Standards Alignment
opentraces sits at the intersection of four public standards. It adopts what works from each, and bridges the gap between trajectory (process) and attribution (output).
ATIF / Harbor (v1.6)
github.com/laude-institute/harbor
A training trajectory serialization format for agent research. Defines the step-based TAO (Thought-Action-Observation) loop, with fields for token IDs, logprobs, and reward signals designed for RL and SFT pipelines.

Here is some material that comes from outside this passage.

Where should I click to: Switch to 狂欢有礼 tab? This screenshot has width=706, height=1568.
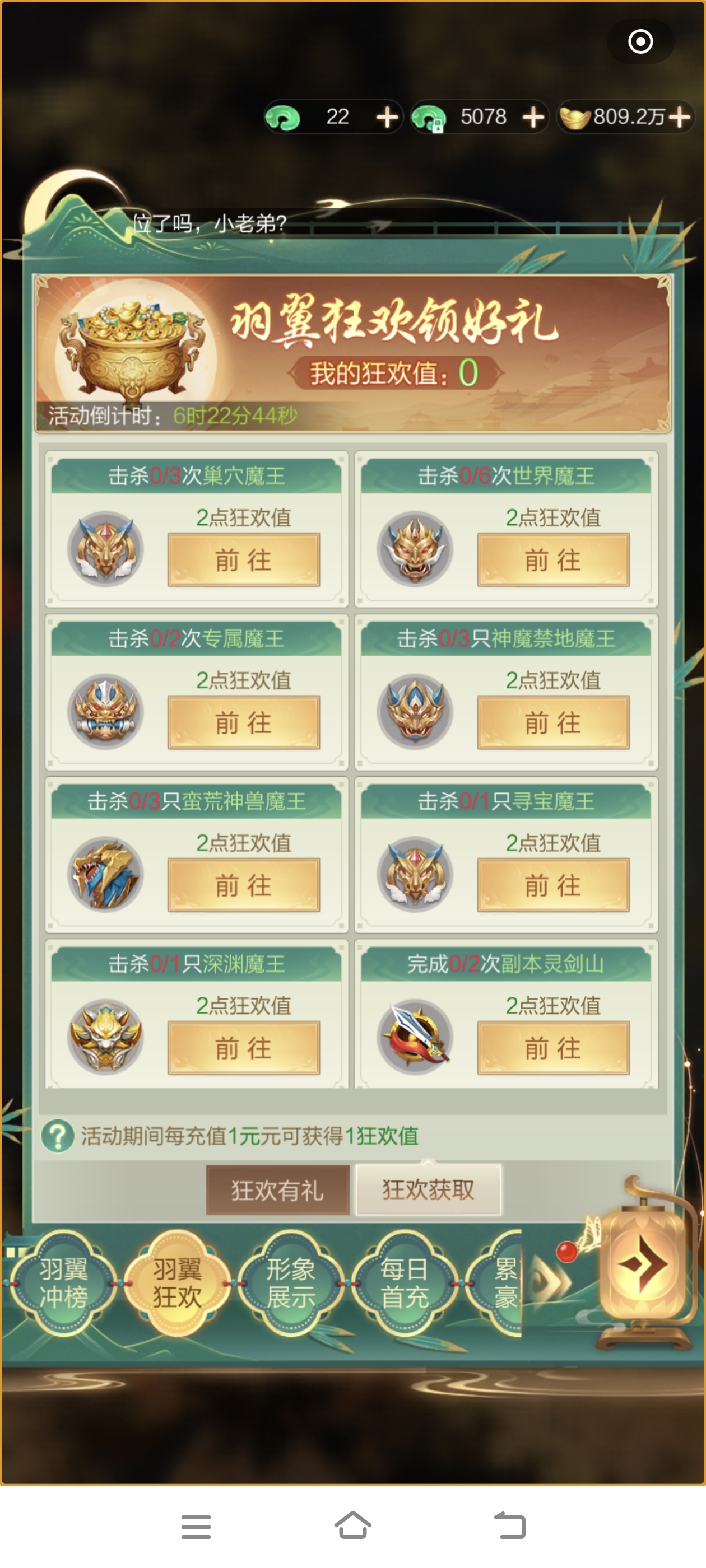click(277, 1190)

Relationship: opentraces is a superset of ATIF. We adopt the step-based model, role conventions (system | user | agent), and field patterns. We add attribution blocks, per-step token breakdowns, environment metadata, dependency tracking, and security metadata. The downstream field mappings live in packages/opentraces-schema/FIELD-MAPPINGS.md; the public export workflow is still experimental.
ADP (Agent Data Protocol)
An interlingua for normalizing diverse agent trace formats into a common structure for training. Proposes a universal adapter layer so each dataset and each agent only needs one converter, O(D+A), instead of pairwise mappings, O(D*A).
Relationship: opentraces' adapter-based normalization follows the same pattern. Per-agent parsers are ADP-style adapters outputting the enriched schema.

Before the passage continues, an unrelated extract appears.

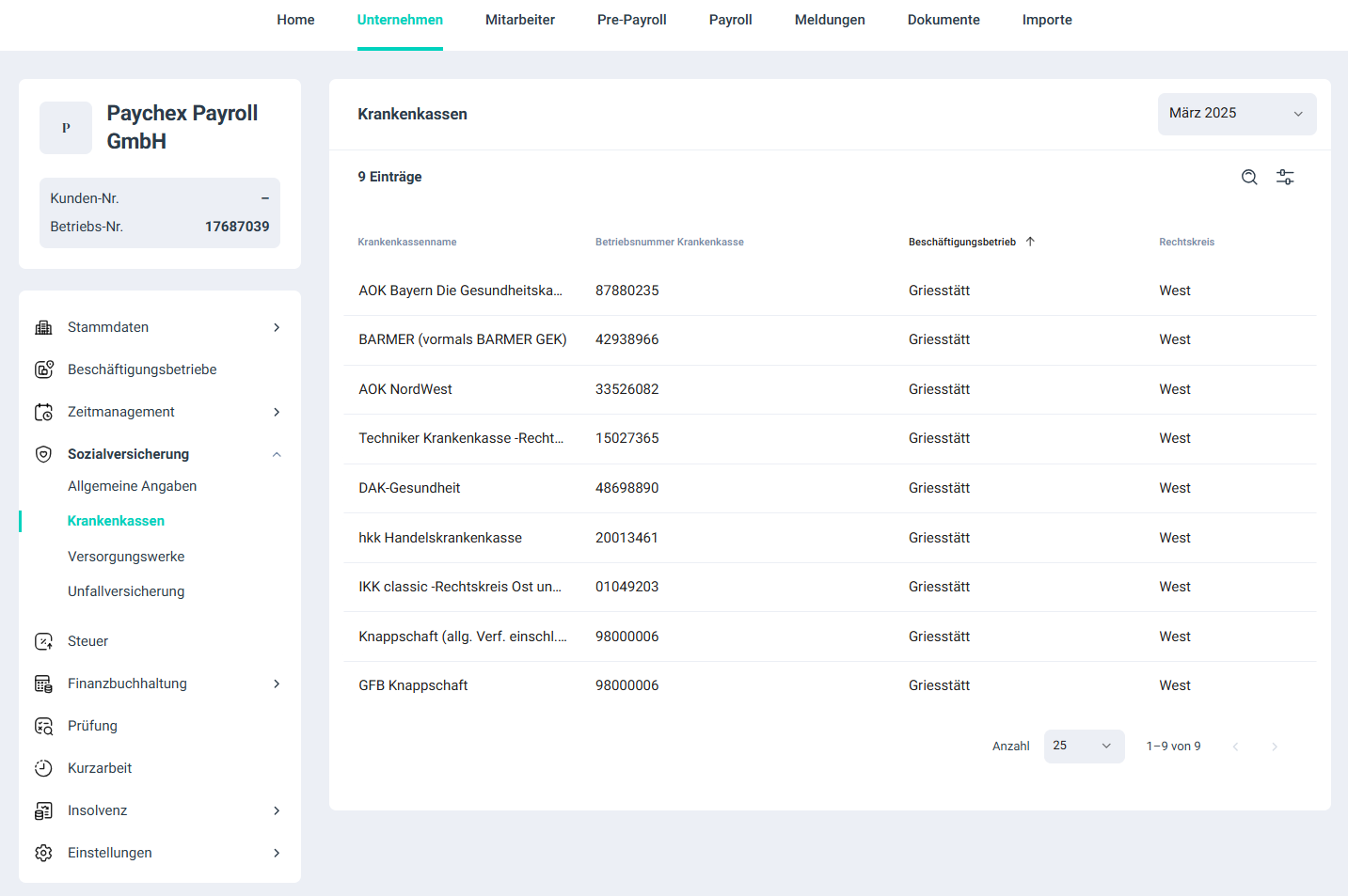Click the Einstellungen gear icon
This screenshot has width=1348, height=896.
point(43,853)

Agent Trace (Cursor/community, v0.1.0 RFC)
A code attribution spec (CC BY 4.0) that records which lines of code came from which agent conversation, at file/line granularity. Backed by 10+ sponsors (Cloudflare, Vercel, Google Jules, Cognition).
Relationship: opentraces embeds Agent Trace attribution blocks directly in the trace record. Agent Trace focuses on output (code attribution), opentraces bridges that with process (trajectory).
Agent Trace RFCs adopted (schema 0.3.0)
| RFC | Topic | Where it lands |
|---|---|---|
| #5 | original pre-processing snapshot on divergent ranges | AttributionRange.original |
| #9 | Provider-native conversation IDs | AttributionConversation.ids |
| #11 | change_type on ranges | AttributionRange.change_type |
| #16 | Baseline related resource vocabulary | AttributionConversation.related |
| #22 | Canonical repository_url | Task.repository_url |
| #25 | Lifecycle / revision-pinning | TraceRecord.lifecycle, Attribution.revision |
| #26 | unaccounted_files for non-tool edits | Attribution.unaccounted_files |
| #27 | Evidence-graded commit linking | TraceRecord.git_links[], GitLink.tier |
Adoption is additive — pre-0.3.0 traces validate unchanged.
opentraces export --format agent-trace emits Agent Trace v0.1.0 JSONL based on these fields.
OTel GenAI Semantic Conventions
opentelemetry.io/docs/specs/semconv/gen-ai
OpenTelemetry's GenAI semantic conventions define standardized span attributes for LLM calls in observability pipelines, covering model names, token counts, and request metadata.
Relationship: opentraces' per-step token usage and model fields align with OTel GenAI conventions, enabling cross-referencing between observability spans and training trajectories.
The Core Insight
Agent Trace preserves which lines came from AI. ATIF/ADP preserve how the agent reasoned. Neither alone tells the complete story. opentraces connects the full conversation trajectory to the specific code output at line granularity.
Message Taxonomy
opentraces adopts a training-oriented message taxonomy:
| Role | Description |
|---|---|
system | System prompt (deduplicated by hash) |
user | User message / prompt |
agent | Agent response, tool calls, or thinking |
Agent steps are further classified by call_type (main, subagent, warmup) and agent_role (main, explore, plan).